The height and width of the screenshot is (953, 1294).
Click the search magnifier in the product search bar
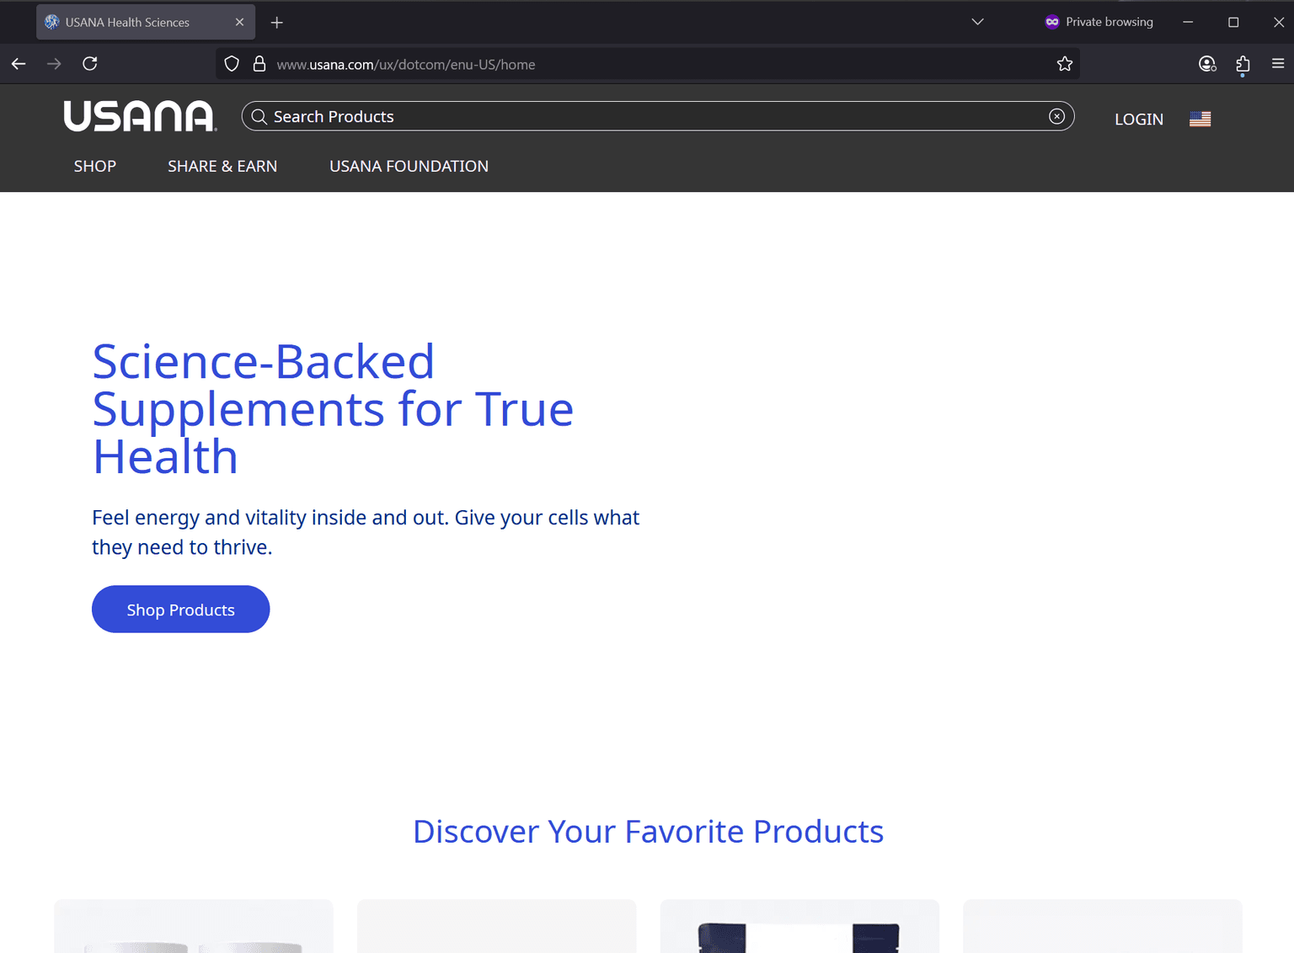(259, 116)
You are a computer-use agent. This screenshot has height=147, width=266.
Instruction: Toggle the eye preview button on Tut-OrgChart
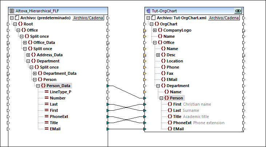238,11
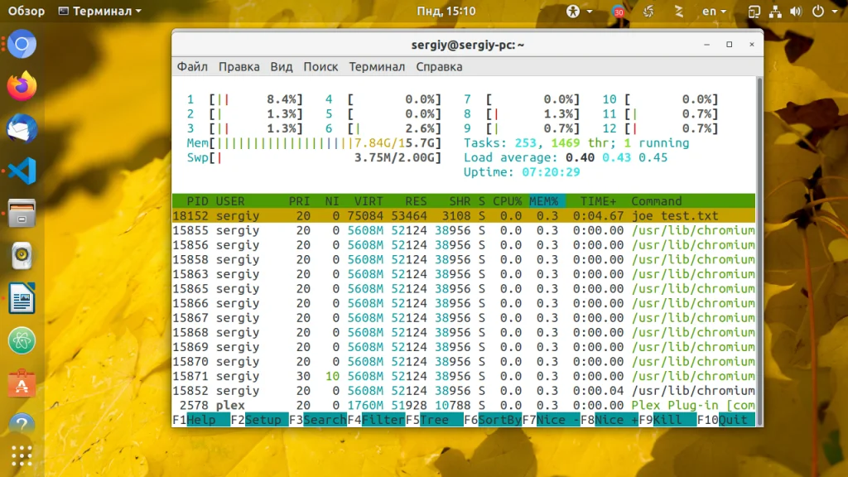Show all applications grid

pos(22,456)
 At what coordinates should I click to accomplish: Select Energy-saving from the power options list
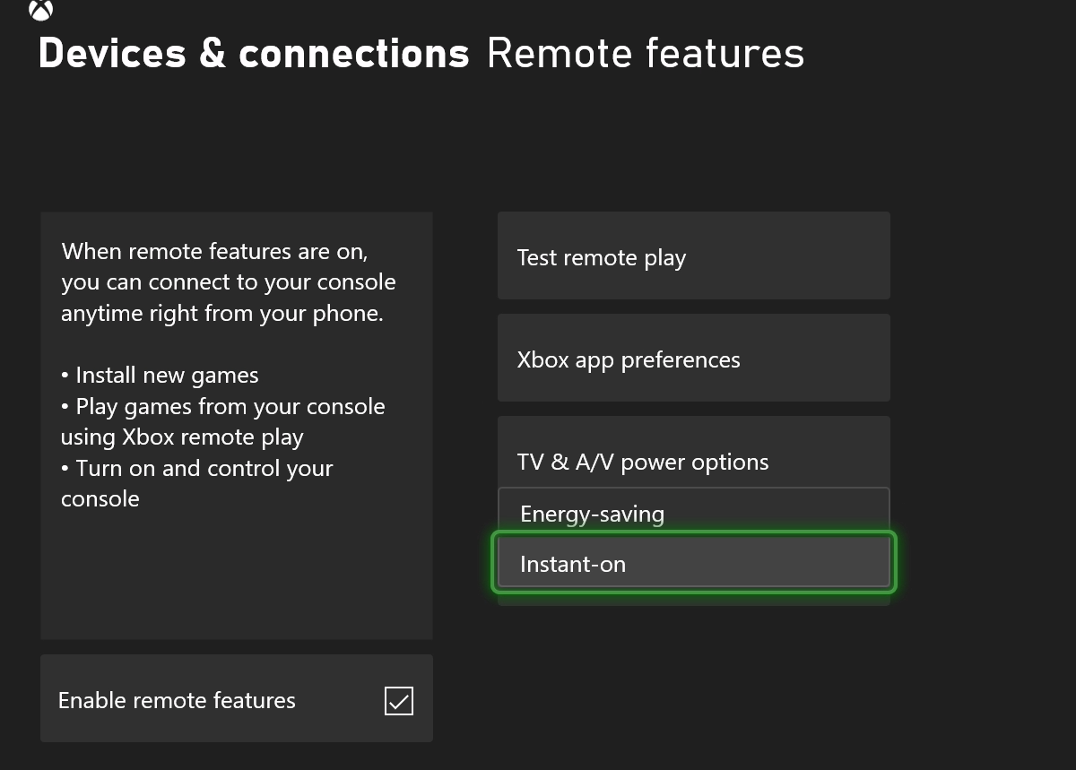(x=693, y=514)
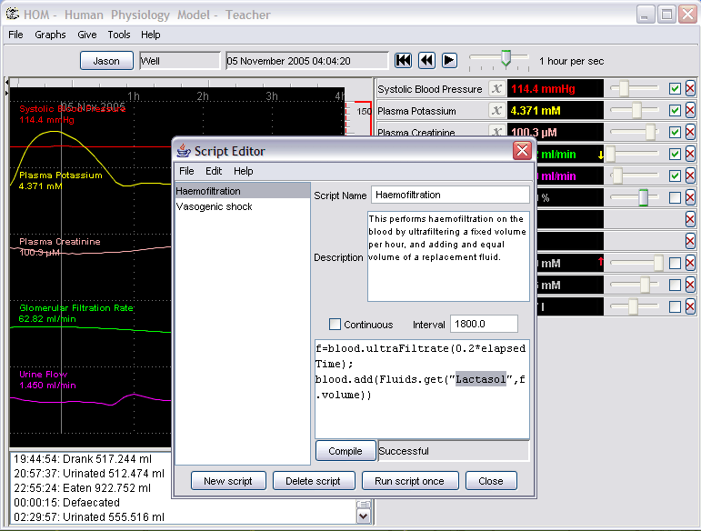Start simulation with the play button
The width and height of the screenshot is (701, 531).
tap(449, 61)
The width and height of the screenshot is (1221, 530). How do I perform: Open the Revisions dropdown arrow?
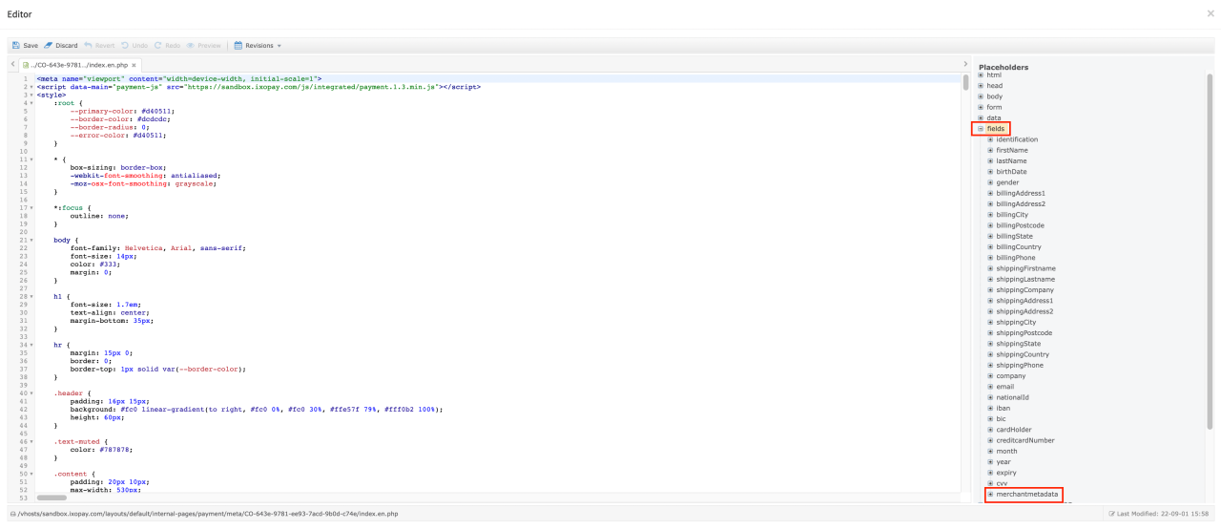(279, 45)
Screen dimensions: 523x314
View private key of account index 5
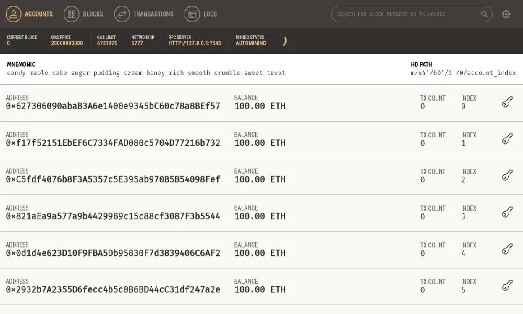point(506,286)
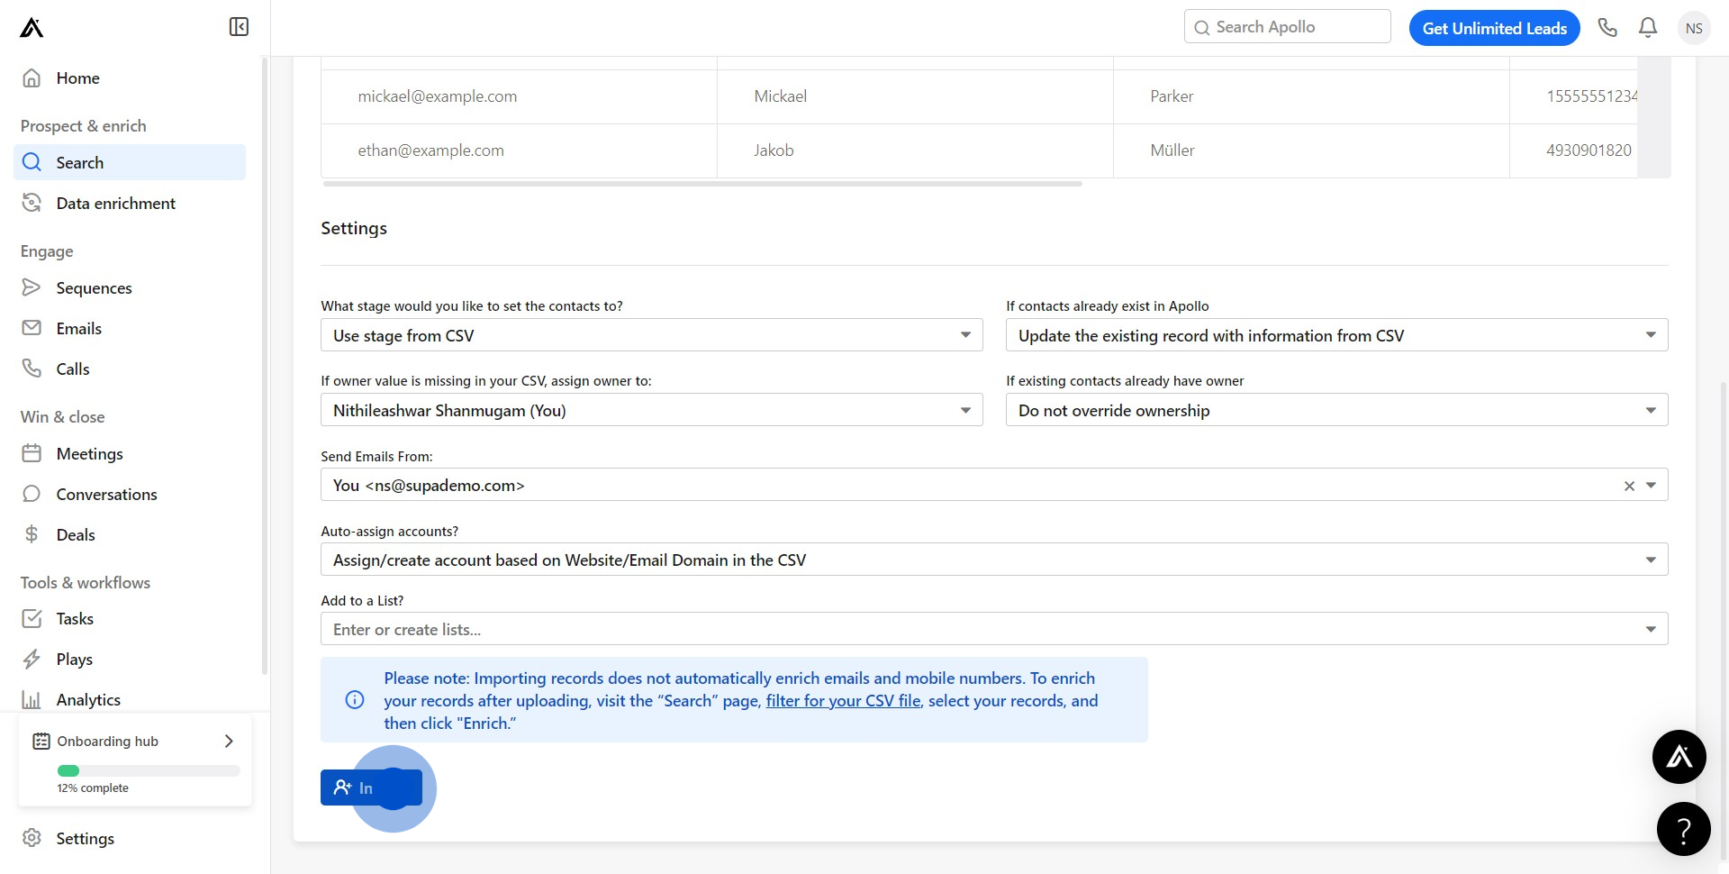Expand the Onboarding hub chevron
Screen dimensions: 1729x874
pyautogui.click(x=229, y=741)
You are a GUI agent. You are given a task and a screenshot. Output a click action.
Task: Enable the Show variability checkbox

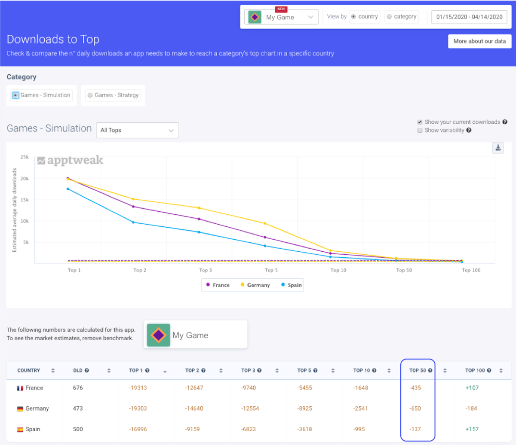[420, 130]
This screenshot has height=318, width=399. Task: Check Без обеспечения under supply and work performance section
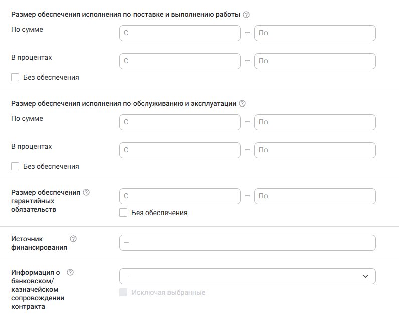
──────────────────────────────
Please leave out the pictures while you copy exactly the lines from the one containing "Screen dimensions: 523x314" through the end of the records.

REPLY →
Screen dimensions: 523x314
View private key of account index 5
point(506,286)
Expand the Onboarding hub chevron
Screen dimensions: 1729x874
pyautogui.click(x=229, y=741)
You are a GUI agent. You are given a task and a screenshot. Output a click action.
Task: Enable the Show variability checkbox

[420, 130]
This screenshot has height=318, width=399. Task: Check Без обеспечения under supply and work performance section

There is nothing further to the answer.